A literatura tem sido um escape, e uma forma de mudar vidas em todos os lugares, e dentro do sistema prisional não é diferente. O detento T. J. S. nunca se interessou por ler antes. A primeira vez foi ao ver o faxineiro do prédio com alguns livros, ele conta que o primeiro volume que leu era um romance: “Nunca tinha demonstrado nenhum tipo de interesse por leitura. Nunca tinha lido, nem mesmo a Bíblia na minha vida. A gente às vezes se encontra meio vazio, solitário. Eu falei: rapaz, vou tentar ler esse livro pra preencher o vazio que eu estou sentindo. Aí eu achei o livro legal e comecei a gostar de ler”, explicou ele. E gostou tanto de ler, que decidiu que ia se tornar escritor: “Desde aquele dia eu falei: um dia eu vou fazer um livro. E, depois de três anos, eu estava num momento, assim, meio abalado, emocionalmente. E o que eu fiz no meu momento mais crítico e emocional? Eu tinha contado para alguns companheiros de cela que eu tinha uma vontade de fazer um livro. Aí pensei: rapaz, eu acho que eu consigo. E comecei a fazer. O título é ‘Nunca é tarde para recomeçar’”, contou. E ele não parou no primeiro. Agora já prepara seu segundo livro.
Essa não é a única história que tomou um rumo diferente por meio da leitura. H. M. é mais um que se encantou pelo mundo dos livros. Ele acredita que o projeto ajuda na escrita e prepara para a redação do Enem: “A leitura abre nosso entendimento. Ela é uma terapia. Os livros, a literatura são maravilhosos. A gente melhora a escrita, melhora até na nossa comunicação, né? O Enem é um desafio muito grande para a gente fazer, a gente tem medo do Enem, e quando a gente faz o projeto de leitura se sente mais confiante, entendeu? Se sente mais seguro. Eu até passei no Enem depois que eu comecei a fazer o projeto”, ressaltou.

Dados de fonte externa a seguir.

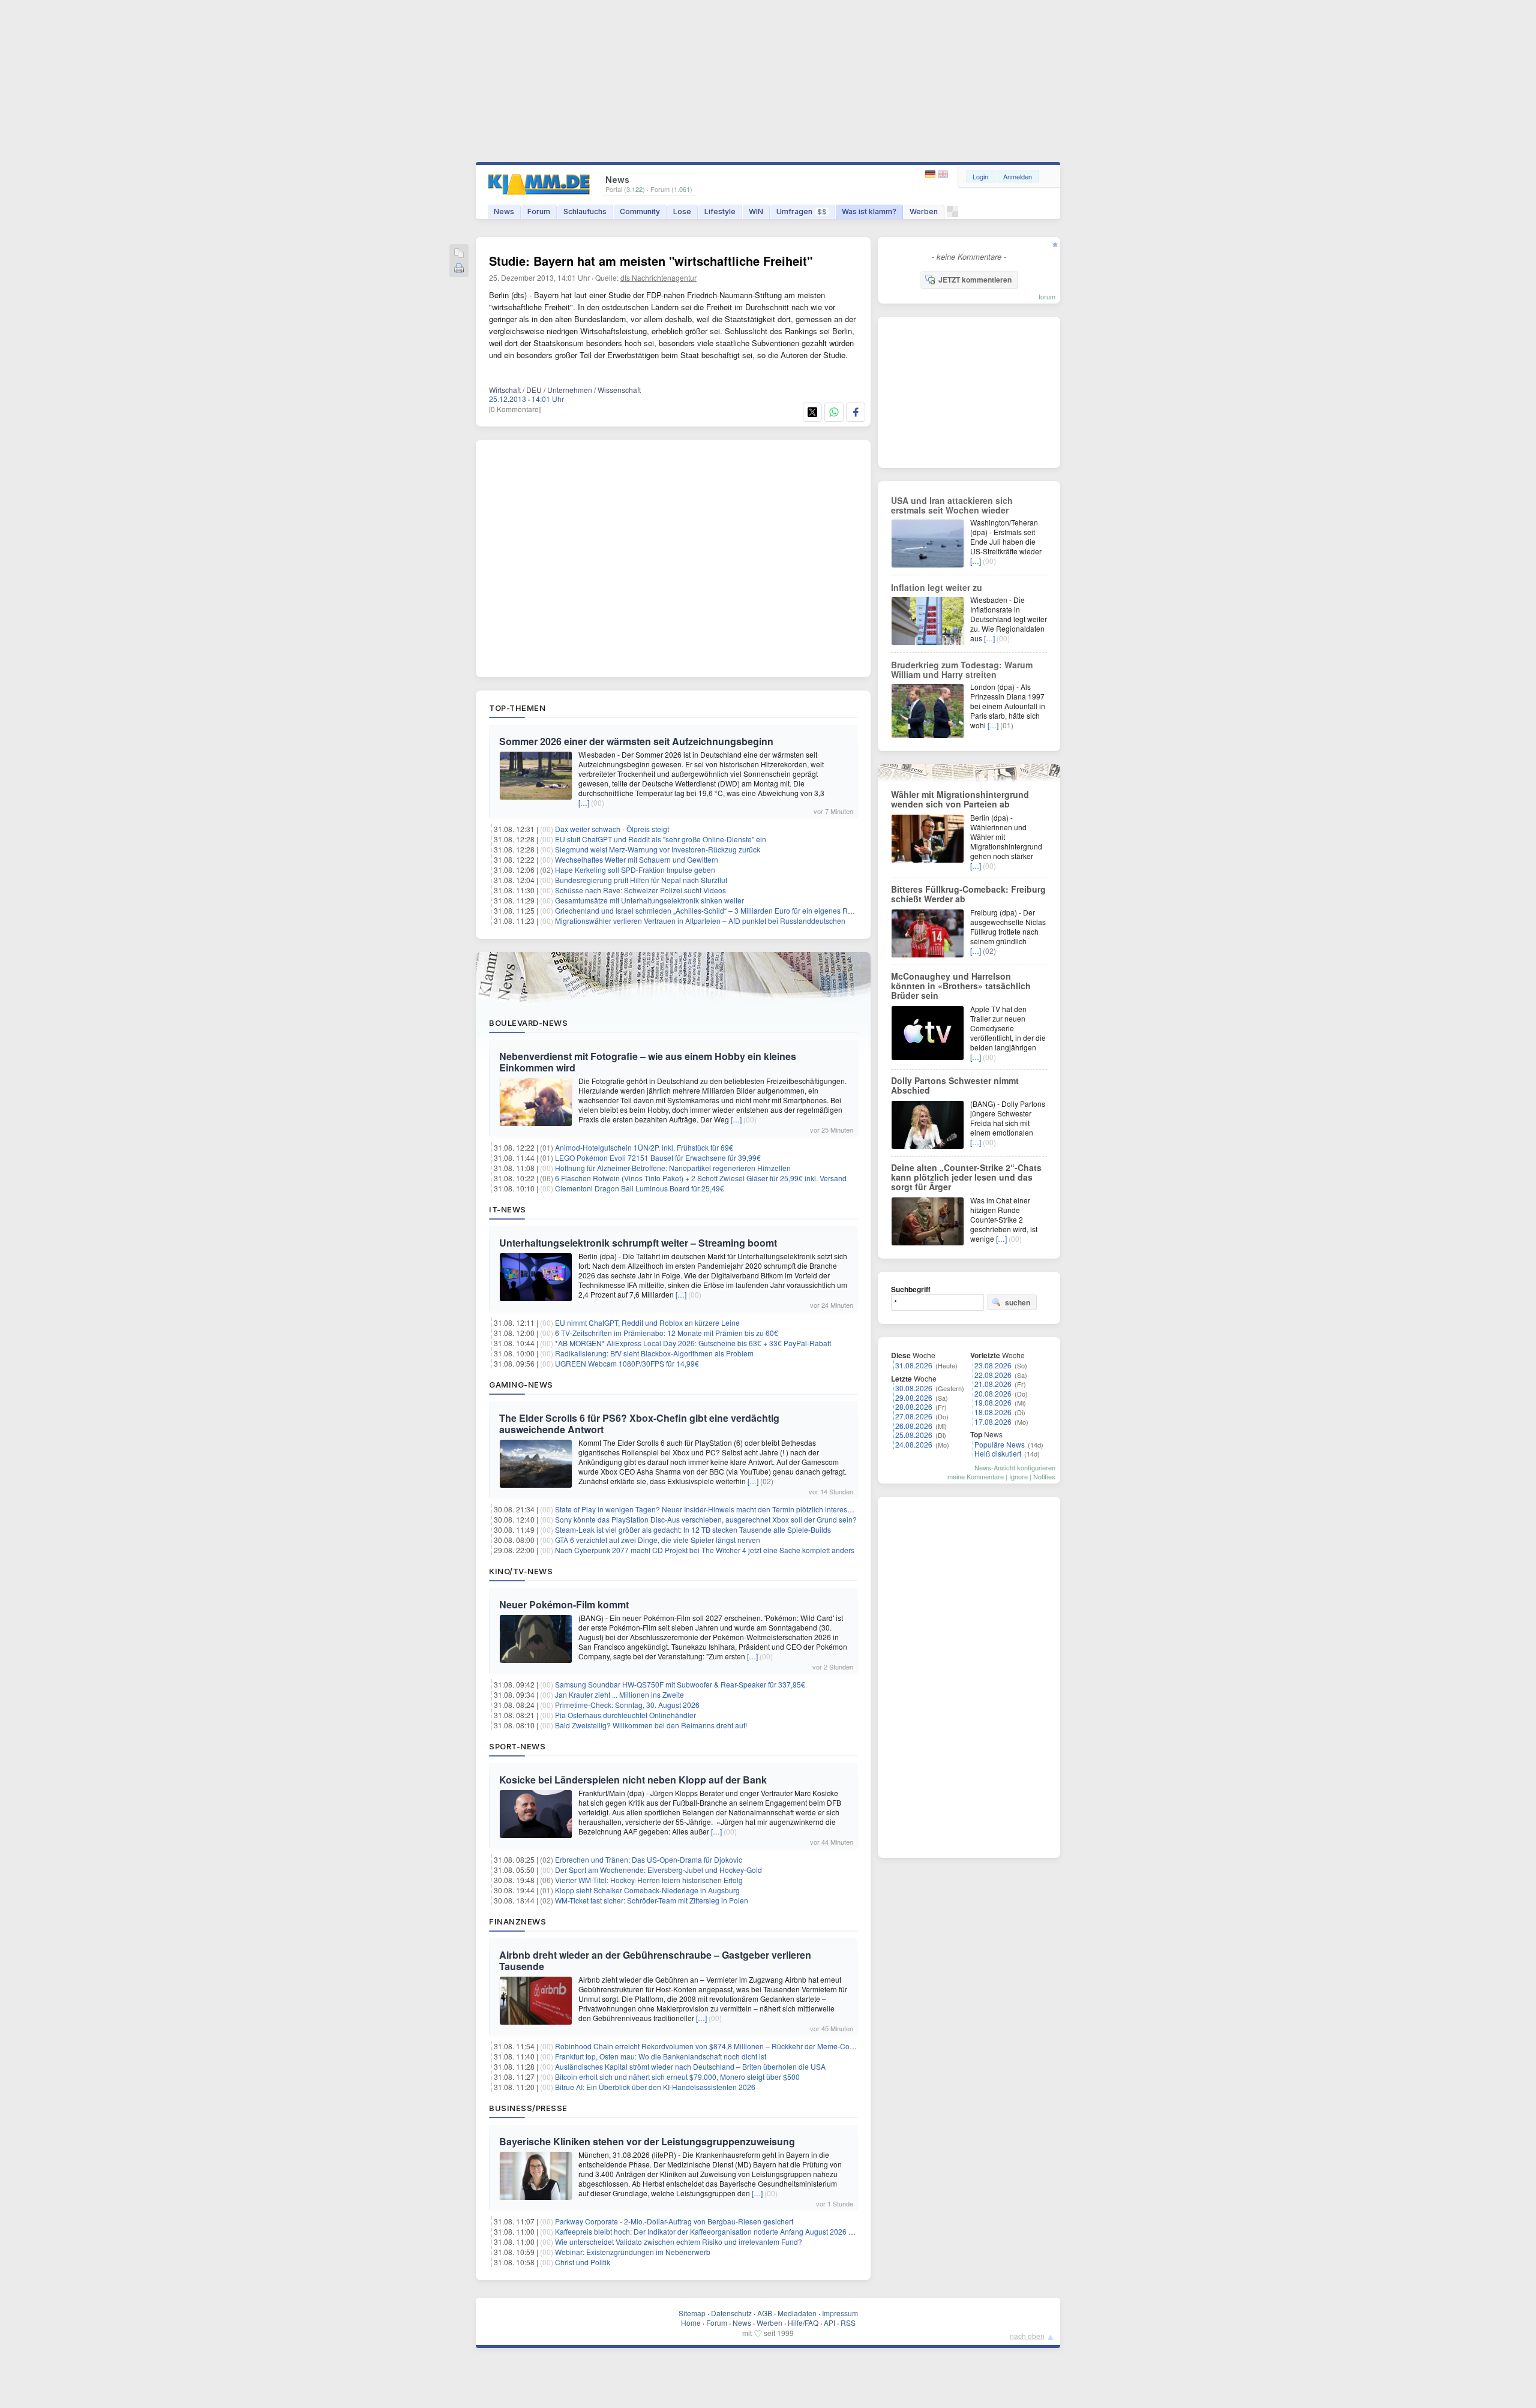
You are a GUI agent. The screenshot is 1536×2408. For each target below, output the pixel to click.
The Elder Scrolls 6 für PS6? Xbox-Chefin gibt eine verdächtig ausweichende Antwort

O projeto, que atende o Complexo Penitenciário de Rio Branco, é coordenado pela escola Fábrica de Asas, que fica no complexo, e conta com o corpo de professores para que seja possível o funcionamento. Os apenados interessados em participar recebem um livro por mês, e têm 30 dias para lerem e produzirem uma redação sobre o volume lido. Os professores distribuem esses livros e corrigem as redações.
A professora Flênia Rocha trabalha com educação no sistema prisional desde 2019. Ela fala da experiência no projeto: “Estou no projeto desde 2020. A gente entrega os livros e a ficha de produção nos prédios para que eles possam produzir nos seus aposentos. Eles não podem fazer a produção do mesmo livro. Então, os livros são diferentes e a gente deixa, às vezes, no prédio e pede para fazer essa troca lá”, disse.
A chefe da Divisão de Educação Prisional do Iapen, Margarete Santos, foi a primeira professora no projeto, quando este começou em 2017. Ela conta que é comum que os alunos que fazem parte do projeto de leitura tirem boas notas na redação do Enem: “O projeto é de grande importância na vida dos detentos, porque nós temos muitos bons resultados no Encceja e no Enem. Os nossos alunos conseguem boa nota na redação e, além de conhecimento, o aprendizado que eles adquirem ao longo do ano”, explicou.